Australia’s Coles sees shoppers tightening wallets after first-half profit jump

(Reuters) -Australian grocer Coles Group Ltd on Tuesday posted a 17% jump in first-half profit and forecast cost pressures would ease in the second half, but the country’s No. 2 grocer warned that shoppers may cut spending as higher interest rates bite.

The company’s earnings in the first half benefited from cost cuts and a return to normal trading conditions eliminating pandemic-related costs, which offset rises in supplier costs due to labour shortages and weather-related disruptions.

The company said it expects inflation to moderate from peak levels seen in the six months to December and as farm produce availability improves, but warned that shoppers may spend less as they face rising interest rates and energy bills.

“We are expecting that more customers will be value conscious as cost of living pressures increase, such as rising mortgage payments and energy prices,” Coles said.

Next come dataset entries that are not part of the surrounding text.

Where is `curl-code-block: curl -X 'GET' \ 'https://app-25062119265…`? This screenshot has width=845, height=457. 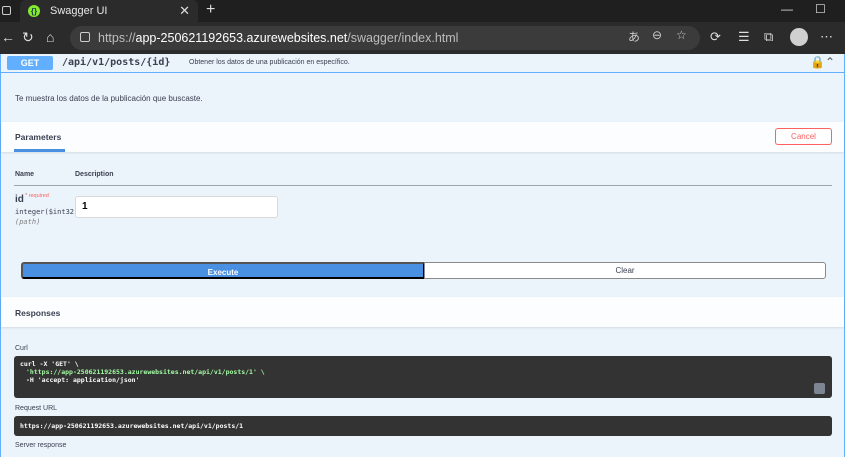
curl-code-block: curl -X 'GET' \ 'https://app-25062119265… is located at coordinates (423, 377).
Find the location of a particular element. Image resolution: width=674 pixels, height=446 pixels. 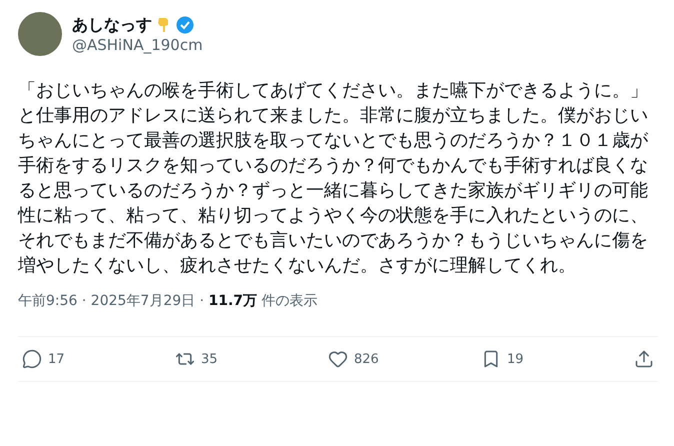

heart-icon is located at coordinates (338, 359).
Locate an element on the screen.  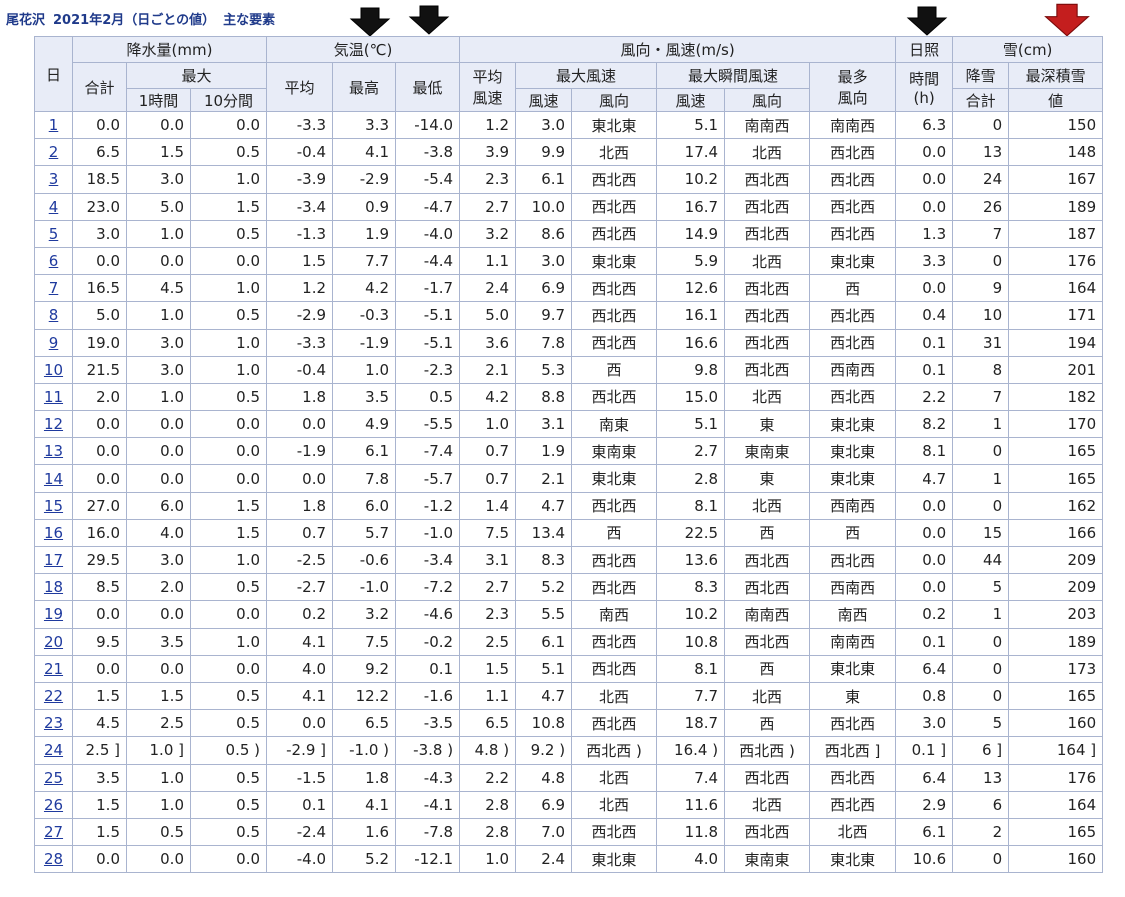
day-link: 4 is located at coordinates (54, 207).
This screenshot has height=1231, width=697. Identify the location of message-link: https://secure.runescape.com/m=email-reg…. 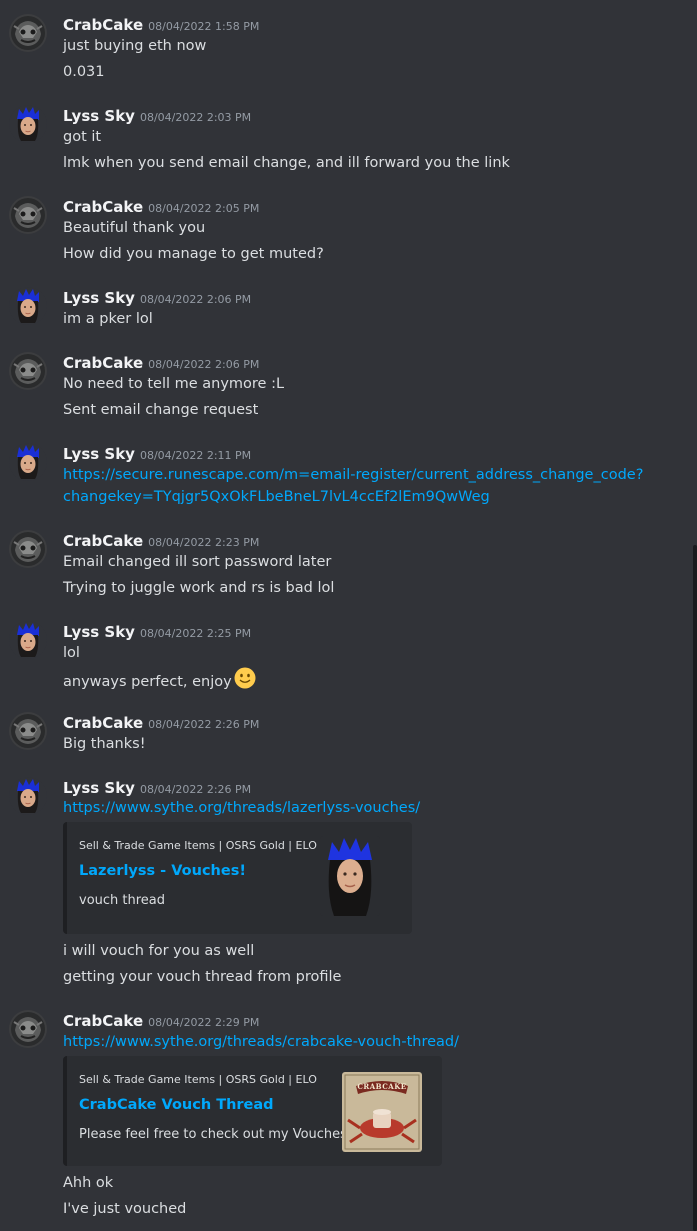
(353, 475).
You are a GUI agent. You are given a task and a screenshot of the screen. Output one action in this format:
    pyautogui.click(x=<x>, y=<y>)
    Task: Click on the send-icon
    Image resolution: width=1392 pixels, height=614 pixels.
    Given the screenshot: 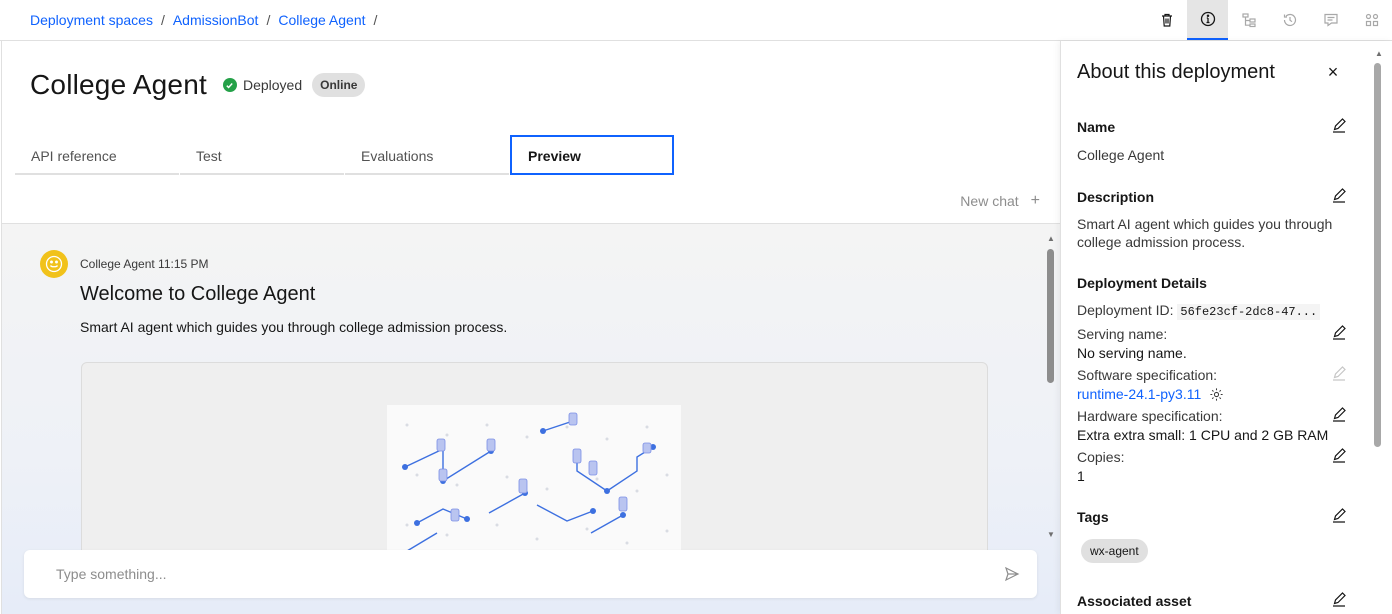 What is the action you would take?
    pyautogui.click(x=1012, y=574)
    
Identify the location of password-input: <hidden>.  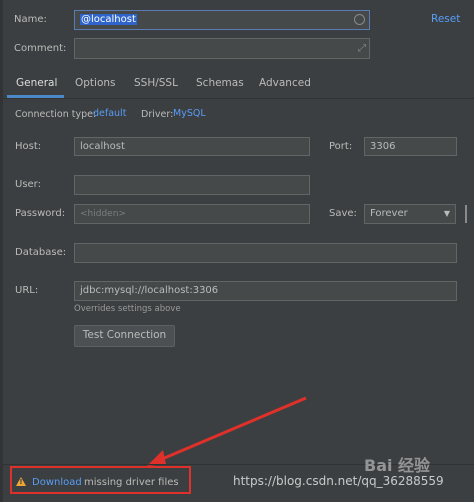
(192, 214).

It also warned that pressures associated with packaged goods, wages, and energy would result in a net increase in costs of A$10 million for the full year.

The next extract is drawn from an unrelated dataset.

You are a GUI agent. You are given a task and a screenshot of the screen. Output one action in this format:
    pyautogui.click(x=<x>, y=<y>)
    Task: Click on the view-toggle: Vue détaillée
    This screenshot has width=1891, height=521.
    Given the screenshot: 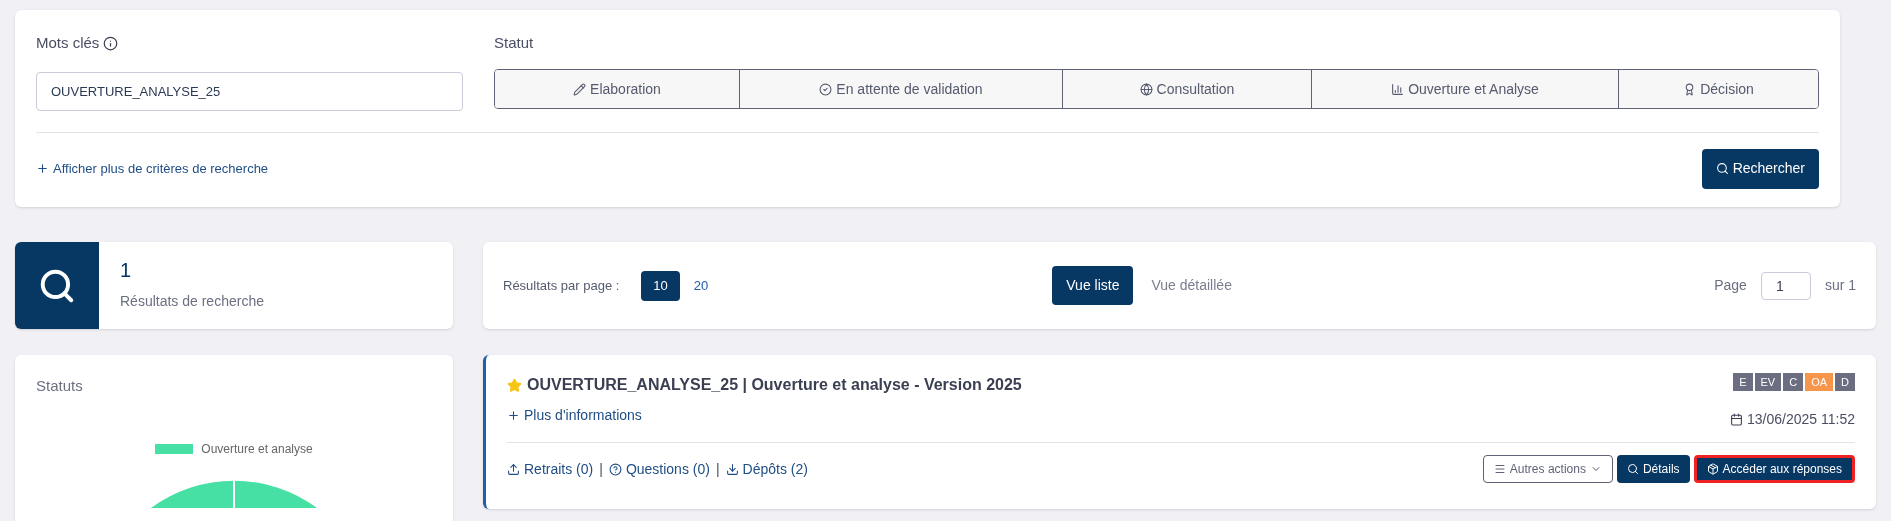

Net profit after tax for the six months ended December rose to A$643 million ($444 million) from A$549 million reported a year ago.

Cole’s cost reduction program, Smarter Selling, brought savings of about A$100 million in the first half, while COVID-19 related costs dropped to A$20 million from A$150 million a year ago.

The company’s supermarket business, which accounts for most of the group’s earnings, posted first-half sales revenue of A$18.85 billion, up from A$18.02 billion a year earlier.

“In the current quarter, Supermarkets volume growth returned to modestly positive from mid-January,” it said.

Coles raised its interim dividend by 9% to 36.0 Australian cents per share from a year ago.

Separately, Coles said it has promoted Leah Weckert to chief executive officer from May 1 to replace Steven Cain, who is retiring.